En las calles Mirabé y Mafalda de Parque Patricio, el Gobierno de la Ciudad de Buenos Aires organizó ingresos controlados de 10 minutos para que los vecinos retiren pertenencias de edificios afectados por un incendio, sin luz y con riesgo de derrumbe. Los residentes, acompañados por bomberos, suben hasta 12 pisos por escaleras y priorizan medicamentos, ropa, documentos, computadoras y celulares.
Los damnificados se alojan en hoteles como el Américas hasta el 11 de marzo, con posibilidad de extensión, aunque no hay certeza sobre la habitabilidad futura. Ante la amenaza de lluvia intensa y riesgo de vandalismo, la policía custodia la zona perimetrada. Una vecina relató que recurrió a valijas prestadas por amigos para organizar el rescate.
La constructora Sudamericana comunicó al Gobierno porteño y a la fiscalía un plan que incluye apuntalamiento estructural, demolición controlada de zonas no afectadas, limpieza de escombros y análisis estructural. El edificio, parte del plan Procrear adjudicado en 2021, presenta fallas previas como desagües defectuosos que causaban inundaciones y acumulación de agua con ranas en cocheras.

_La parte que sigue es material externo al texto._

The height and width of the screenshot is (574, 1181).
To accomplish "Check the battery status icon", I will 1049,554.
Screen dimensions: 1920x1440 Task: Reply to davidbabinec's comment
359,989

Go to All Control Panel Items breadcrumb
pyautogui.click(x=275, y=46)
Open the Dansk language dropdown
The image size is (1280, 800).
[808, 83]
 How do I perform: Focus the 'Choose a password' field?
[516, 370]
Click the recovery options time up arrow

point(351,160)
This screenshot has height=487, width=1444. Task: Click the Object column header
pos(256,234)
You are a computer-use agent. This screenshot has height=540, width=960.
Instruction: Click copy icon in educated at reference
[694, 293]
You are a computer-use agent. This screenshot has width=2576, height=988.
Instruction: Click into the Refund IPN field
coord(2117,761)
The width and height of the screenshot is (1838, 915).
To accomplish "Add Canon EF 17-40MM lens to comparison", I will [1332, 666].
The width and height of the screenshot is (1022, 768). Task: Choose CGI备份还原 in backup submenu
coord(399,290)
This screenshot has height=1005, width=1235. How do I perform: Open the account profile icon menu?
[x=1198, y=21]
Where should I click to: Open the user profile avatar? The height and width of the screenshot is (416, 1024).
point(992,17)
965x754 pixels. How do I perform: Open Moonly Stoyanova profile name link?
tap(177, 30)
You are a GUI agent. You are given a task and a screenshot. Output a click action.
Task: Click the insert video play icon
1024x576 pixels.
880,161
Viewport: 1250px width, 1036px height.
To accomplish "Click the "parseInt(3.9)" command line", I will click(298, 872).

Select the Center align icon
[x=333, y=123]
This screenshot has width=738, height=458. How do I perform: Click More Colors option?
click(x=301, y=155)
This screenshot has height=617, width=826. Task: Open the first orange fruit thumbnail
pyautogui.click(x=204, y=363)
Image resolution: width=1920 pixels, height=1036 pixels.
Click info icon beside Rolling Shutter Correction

Ivana, una vecina del octavo piso, contó que con su pareja de 35 años compraron la propiedad como primera vivienda propia mediante crédito hipotecario, pagando expensas pese a los problemas. La comunidad muestra solidaridad, aunque muchos vecinos no se conocían. El panel criticó a la constructora por las deficiencias y exigió responsabilidad para evitar que los contribuyentes paguen los costos.